Excerpt to read ::
begin
- District: Muzaffarabad District
- Electorate: 63,594

Current constituency
- Party: Pakistan Peoples Party
- Member: Mukhtar Ahmad Khan Abbasi
- Created from: LA-29 Muzaffarabad-III

= LA-29 Muzaffarabad-III =

Constituency of the Azad Kashmir Legislative Assembly

LA-29 Muzaffarabad-III is a constituency of the Azad Kashmir Legislative Assembly which is currently represented by Mukhtar Ahmad Khan Abbasi of the Pakistan Peoples Party (PPP). It covers the area of Muzaffarabad city in Muzaffarabad District.

==Election 2016==

General elections were held in this constituency on 21 July 2016.
end
Recorded data ::
begin
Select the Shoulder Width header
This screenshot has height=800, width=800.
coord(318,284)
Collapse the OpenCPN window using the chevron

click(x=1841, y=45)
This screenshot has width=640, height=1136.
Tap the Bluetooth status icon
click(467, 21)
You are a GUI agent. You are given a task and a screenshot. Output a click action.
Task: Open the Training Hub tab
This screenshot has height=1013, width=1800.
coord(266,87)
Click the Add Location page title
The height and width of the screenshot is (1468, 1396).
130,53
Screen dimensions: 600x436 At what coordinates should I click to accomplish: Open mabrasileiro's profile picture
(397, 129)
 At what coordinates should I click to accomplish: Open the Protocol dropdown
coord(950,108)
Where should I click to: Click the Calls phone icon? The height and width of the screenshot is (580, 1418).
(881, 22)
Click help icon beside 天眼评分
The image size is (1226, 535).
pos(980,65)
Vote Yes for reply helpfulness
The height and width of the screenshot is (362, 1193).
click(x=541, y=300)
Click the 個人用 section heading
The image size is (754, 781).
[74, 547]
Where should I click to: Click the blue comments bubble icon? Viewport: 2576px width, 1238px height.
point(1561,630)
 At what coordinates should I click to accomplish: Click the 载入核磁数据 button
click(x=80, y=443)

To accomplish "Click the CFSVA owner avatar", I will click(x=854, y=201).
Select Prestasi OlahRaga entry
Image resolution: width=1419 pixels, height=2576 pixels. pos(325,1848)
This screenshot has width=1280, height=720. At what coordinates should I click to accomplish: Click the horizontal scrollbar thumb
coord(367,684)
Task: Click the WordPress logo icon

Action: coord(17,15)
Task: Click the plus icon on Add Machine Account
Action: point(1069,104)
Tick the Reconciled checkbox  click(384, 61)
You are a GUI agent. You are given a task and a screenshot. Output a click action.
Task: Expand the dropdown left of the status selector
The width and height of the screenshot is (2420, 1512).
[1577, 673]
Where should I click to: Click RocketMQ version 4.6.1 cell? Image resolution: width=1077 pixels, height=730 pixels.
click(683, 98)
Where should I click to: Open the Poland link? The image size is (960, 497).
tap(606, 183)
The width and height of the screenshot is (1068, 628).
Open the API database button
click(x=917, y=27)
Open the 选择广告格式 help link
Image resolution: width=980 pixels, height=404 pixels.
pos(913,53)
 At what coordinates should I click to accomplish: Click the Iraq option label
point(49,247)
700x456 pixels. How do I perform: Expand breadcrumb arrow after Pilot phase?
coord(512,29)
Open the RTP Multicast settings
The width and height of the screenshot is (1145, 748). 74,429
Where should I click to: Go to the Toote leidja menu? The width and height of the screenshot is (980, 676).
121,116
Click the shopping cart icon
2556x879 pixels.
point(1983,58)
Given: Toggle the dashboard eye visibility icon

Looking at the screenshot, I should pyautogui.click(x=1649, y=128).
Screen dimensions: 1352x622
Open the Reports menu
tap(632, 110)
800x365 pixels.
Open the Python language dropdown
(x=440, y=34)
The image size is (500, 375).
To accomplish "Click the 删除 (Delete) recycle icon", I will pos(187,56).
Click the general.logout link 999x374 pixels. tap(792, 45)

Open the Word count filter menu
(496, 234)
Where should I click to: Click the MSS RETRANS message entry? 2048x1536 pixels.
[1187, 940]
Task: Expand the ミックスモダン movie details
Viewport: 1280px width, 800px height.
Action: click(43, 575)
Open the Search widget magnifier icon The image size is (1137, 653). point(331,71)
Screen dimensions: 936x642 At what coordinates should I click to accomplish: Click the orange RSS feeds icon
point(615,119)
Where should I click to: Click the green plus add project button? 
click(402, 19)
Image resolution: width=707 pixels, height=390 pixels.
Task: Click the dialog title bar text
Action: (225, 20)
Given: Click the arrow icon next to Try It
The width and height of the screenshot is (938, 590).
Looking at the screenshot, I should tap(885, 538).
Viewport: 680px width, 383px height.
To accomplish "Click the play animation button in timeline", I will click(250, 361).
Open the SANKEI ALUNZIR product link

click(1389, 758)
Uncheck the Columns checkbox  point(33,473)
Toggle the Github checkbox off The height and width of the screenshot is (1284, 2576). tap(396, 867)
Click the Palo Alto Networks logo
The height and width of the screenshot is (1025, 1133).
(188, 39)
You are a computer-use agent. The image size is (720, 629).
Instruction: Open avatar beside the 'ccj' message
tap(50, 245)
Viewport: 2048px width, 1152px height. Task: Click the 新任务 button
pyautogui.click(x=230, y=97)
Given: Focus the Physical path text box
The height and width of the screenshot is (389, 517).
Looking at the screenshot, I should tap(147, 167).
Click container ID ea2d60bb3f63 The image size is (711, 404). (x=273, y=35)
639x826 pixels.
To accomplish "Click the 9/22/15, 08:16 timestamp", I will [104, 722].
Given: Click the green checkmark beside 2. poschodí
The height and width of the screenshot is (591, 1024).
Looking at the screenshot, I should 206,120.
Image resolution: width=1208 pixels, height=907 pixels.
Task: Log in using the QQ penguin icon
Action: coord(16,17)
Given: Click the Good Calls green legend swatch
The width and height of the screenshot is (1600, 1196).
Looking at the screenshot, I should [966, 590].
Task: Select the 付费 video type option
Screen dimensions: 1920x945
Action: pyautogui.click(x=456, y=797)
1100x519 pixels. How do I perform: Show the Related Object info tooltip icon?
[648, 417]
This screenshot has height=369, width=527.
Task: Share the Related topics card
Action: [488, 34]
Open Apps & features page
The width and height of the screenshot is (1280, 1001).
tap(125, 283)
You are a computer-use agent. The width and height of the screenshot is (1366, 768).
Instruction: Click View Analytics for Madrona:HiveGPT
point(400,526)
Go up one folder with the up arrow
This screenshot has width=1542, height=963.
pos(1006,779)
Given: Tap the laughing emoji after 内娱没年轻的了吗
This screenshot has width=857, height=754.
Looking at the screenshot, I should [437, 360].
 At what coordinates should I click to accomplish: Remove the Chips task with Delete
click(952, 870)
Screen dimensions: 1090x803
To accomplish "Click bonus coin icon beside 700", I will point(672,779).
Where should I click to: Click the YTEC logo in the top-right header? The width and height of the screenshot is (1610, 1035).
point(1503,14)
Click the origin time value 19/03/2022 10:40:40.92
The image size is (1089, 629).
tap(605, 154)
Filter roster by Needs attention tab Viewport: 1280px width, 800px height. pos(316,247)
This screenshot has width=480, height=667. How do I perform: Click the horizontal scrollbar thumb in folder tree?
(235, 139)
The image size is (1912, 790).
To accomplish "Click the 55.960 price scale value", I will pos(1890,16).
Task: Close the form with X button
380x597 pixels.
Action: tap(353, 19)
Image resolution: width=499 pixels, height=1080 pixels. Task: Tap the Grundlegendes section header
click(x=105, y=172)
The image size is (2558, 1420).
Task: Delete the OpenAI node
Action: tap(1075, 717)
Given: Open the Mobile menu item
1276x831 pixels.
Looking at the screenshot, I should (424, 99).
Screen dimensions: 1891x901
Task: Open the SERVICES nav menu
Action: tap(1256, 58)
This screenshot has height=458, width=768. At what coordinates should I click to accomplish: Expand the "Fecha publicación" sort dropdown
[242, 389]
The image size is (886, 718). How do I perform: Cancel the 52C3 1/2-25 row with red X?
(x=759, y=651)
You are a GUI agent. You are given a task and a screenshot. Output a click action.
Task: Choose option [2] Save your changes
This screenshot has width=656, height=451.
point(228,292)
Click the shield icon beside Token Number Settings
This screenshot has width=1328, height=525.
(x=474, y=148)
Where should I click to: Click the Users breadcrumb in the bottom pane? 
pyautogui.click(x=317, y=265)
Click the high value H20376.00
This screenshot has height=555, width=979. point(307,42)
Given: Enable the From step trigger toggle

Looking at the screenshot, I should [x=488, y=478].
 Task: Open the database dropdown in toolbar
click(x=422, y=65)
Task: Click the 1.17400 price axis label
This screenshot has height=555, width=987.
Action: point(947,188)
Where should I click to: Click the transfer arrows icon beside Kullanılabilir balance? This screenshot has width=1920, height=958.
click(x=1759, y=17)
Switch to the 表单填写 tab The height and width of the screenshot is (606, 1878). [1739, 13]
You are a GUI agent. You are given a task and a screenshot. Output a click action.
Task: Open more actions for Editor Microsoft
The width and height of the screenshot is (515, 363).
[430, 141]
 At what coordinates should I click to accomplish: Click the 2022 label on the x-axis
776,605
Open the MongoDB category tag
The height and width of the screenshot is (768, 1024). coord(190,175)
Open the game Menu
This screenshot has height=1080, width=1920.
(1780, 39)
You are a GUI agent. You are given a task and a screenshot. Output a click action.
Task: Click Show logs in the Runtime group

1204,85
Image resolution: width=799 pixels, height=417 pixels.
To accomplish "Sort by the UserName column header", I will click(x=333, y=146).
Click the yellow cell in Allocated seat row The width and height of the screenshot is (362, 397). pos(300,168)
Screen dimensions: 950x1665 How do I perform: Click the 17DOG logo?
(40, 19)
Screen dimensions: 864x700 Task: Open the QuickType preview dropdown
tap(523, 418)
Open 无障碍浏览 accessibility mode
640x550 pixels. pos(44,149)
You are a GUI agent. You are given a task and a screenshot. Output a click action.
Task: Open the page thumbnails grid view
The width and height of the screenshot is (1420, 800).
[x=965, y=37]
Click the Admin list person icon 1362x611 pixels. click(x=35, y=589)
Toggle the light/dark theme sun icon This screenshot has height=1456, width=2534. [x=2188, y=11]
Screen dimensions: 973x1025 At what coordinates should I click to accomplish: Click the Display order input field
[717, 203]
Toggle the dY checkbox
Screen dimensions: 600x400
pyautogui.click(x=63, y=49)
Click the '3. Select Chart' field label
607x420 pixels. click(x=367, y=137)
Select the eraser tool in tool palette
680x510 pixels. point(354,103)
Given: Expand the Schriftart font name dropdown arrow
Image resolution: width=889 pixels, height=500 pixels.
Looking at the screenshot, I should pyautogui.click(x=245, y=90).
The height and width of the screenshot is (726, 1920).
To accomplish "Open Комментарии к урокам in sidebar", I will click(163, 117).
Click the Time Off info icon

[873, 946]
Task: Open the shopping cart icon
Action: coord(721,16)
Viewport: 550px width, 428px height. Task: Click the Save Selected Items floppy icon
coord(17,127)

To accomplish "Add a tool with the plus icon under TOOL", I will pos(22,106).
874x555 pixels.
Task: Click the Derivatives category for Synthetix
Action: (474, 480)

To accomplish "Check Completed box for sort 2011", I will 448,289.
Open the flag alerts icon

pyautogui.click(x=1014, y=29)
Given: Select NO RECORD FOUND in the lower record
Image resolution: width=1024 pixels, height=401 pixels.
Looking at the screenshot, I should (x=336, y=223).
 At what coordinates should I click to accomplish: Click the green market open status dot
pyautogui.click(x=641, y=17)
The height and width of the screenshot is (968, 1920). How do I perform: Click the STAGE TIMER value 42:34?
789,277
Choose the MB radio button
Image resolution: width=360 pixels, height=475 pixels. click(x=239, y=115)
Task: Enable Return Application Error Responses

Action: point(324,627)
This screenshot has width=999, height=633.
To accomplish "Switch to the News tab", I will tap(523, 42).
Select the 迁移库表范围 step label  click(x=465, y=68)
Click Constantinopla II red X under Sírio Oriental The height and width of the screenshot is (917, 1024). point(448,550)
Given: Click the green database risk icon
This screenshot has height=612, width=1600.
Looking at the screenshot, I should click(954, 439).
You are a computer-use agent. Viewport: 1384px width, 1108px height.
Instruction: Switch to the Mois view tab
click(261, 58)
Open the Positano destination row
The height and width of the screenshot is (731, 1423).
end
Required work ::
**a)** According to the passage on LA-29 Muzaffarabad-III, on what date were general elections held in this constituency?
**b)** Write the next part of the passage on LA-29 Muzaffarabad-III, starting after its final sentence.
You won't need the entries for anything here.

Answer set ::
**a)** 21 July 2016.

**b)**
General election 2016: LA-26 Muzafarabad-III
| Party |  | Candidate | Votes | % | ±% |
|---|---|---|---|---|---|
|  | PML(N) | Iftikhar Gilani | 20,506 |  |  |
|  | PTI | Khawaja Farooq Ahmed | 12,090 |  |  |
|  | PPP | Muhammad Hanif Awan | 4,103 |  |  |
|  | KTI | Lutfur Rehman Nayyar | 323 |  |  |
|  | KNP | Mir Afzal Sulhiria | 212 |  |  |
|  | Independent | Muhammad Rafiq Khan | 139 |  |  |
|  | JKPP | Muhammad Tasleem | 103 |  |  |
|  | Independent | Israr Ahmad Awan | 59 |  |  |
|  | Independent | Abdul Qayyum Mughal | 35 |  |  |
|  | Aam Admi Party | Sardar Zahid Musadiq | 33 |  |  |
|  | APML | Syed Ejaz Ul Hassan Bukhari | 27 |  |  |
|  | Independent | Mazhar Ullah Chaudhary | 23 |  |  |
|  | Independent | Mushtaq Ahmad Rathore | 19 |  |  |
|  | MWM | Syed Arsalan Aftab Shah | 11 |  |  |
| Turnout |  |  | 37,683 |  |  |

== Election 2021 ==

General elections were held on 25 July 2021.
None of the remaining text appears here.